Task brief
Count the lines in the items below that contain the string "Where", treating uppercase and lowercase as different, and give only the number.

Some items
┌──

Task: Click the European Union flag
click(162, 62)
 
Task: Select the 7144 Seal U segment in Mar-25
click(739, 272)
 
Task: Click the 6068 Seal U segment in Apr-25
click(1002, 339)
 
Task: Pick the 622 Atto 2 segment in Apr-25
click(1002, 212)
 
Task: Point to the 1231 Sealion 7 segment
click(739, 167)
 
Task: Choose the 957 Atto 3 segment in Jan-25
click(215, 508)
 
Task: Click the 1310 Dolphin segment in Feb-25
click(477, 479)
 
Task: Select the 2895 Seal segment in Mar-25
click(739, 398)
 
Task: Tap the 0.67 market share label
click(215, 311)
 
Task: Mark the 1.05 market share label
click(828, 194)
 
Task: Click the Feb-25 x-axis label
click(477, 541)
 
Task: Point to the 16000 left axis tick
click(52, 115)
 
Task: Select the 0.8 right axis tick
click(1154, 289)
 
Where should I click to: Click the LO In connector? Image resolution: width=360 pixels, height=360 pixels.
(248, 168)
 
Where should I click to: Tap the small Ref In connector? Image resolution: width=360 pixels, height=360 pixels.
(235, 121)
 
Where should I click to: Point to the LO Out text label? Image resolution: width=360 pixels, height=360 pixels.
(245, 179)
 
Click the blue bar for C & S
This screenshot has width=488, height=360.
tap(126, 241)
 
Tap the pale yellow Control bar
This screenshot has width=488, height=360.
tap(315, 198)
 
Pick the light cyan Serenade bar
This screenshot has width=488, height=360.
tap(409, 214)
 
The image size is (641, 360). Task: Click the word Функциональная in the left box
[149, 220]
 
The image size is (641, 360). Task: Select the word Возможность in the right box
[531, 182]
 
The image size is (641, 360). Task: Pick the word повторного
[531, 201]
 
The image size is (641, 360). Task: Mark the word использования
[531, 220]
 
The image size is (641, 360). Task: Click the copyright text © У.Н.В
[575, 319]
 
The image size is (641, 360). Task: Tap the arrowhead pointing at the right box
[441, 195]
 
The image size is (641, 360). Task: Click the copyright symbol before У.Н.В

└──

Answer
3